• Created by: Pip Dan
  • Created on: 20-09-17 16:32

Gloucester can be compared to Lear, they both represent the 'old order' as they conflict with their own children. In that way Gloucester can help us understand Lear and vies versa, as we view other people's reactions to the same situation. However, Gloucester also stands as an important character in his own right as Shakespeare uses him to explore nobility, loyalty and, later on in the play, the issue of human suffering and despair. 

Old order

Gloucester is a powerful Earl in Lear's court and as such is a representative of the older generation, like Kent and Lear, who base their power on birth rights, believe in the gods and superstition and through whom the idea of old age is explored.

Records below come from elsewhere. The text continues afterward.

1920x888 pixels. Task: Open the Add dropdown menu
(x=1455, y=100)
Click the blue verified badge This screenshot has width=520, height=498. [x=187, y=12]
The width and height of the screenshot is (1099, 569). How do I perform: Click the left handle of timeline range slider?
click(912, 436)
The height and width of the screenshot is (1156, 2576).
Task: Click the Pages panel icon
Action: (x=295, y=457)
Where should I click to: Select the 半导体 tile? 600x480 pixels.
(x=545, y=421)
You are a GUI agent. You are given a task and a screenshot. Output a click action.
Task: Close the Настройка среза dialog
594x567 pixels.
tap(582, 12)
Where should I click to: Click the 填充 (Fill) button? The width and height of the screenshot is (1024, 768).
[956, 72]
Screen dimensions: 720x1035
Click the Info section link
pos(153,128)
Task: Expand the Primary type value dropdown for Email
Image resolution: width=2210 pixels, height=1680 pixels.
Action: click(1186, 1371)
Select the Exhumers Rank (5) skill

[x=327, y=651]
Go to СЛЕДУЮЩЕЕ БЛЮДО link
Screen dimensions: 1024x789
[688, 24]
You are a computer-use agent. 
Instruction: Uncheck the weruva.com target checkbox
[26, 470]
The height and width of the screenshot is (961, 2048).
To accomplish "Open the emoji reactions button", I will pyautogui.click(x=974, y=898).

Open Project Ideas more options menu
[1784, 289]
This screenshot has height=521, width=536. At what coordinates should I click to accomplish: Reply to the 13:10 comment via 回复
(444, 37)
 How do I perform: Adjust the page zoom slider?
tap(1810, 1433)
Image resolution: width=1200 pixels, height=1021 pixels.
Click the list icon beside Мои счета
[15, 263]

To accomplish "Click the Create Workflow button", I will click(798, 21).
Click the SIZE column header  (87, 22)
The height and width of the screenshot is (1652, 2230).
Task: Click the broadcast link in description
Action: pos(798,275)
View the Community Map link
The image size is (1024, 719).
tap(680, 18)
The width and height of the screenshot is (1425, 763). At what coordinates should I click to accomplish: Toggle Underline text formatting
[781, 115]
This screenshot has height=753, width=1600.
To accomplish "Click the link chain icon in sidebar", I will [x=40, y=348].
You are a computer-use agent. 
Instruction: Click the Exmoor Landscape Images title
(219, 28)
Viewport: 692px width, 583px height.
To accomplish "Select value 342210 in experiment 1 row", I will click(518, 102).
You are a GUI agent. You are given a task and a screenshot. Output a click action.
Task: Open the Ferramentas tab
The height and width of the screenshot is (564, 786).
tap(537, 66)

Like Kent, Cordelia and the Fool Gloucester is totally loyal to Lear throughout the play but the proactive nature of this loyalty is questionable. Certainly in the latter half of the play, Gloucester is so frail and needs to rely on Edgar/Poor Tom for help that he is unable to aid to aid Lear. This is not necessarily a criticism of him considering that Gloucester has been blinded and it was because of his loyalty that Cornwall and Regan punished him.


Gloucester's experiences highlight the play's focus on what happens when power shifts from one generation to another. After he is blinded, one of Gloucester's old servants kindly guides him out of the palace. Despite his sudden fall from influence, Gloucester's attitude demonstrates that it's hard for someone who's always been on top to adjust to life as someone without power. 'Do as I bid thee' he orders the servant who is helping him.

Then, suddenly realizing his position, Gloucester adds, 'or rather do thy pleasure'. After a lifetime of being in command, Gloucester finally realises what it is like to not have power. His slow transition from having an arrogant attitude to one of consideration for others mirrors Lear's journey through the play and reinforces the play's message that deeper wisdom is earned through suffering.

This transformation is necessary, because the Gloucester we meet at the beginning of the play is self-satisfied and a little hypocritical. Gloucester's weakness is women, and his extramarital affairs produced Edmund. Some people, including Edgar, argue that Gloucester getting blinded is payback for the sin of adultery. Then Gloucester goes on to believe Edmund's story about Edgar betraying him; perhaps because having seen Cordelia turn against Lear he realises how possible betrayal is. He doesn't even try to speak with his other son before he assumes that what Edmund says is true.

Finally, Gloucester seems to recognize neither Kent nor his own son, Edgar, when those men are in disguise. Perhaps, Gloucester pays too much attention to outer appearance and social position and that blinds him from seeing what really matters.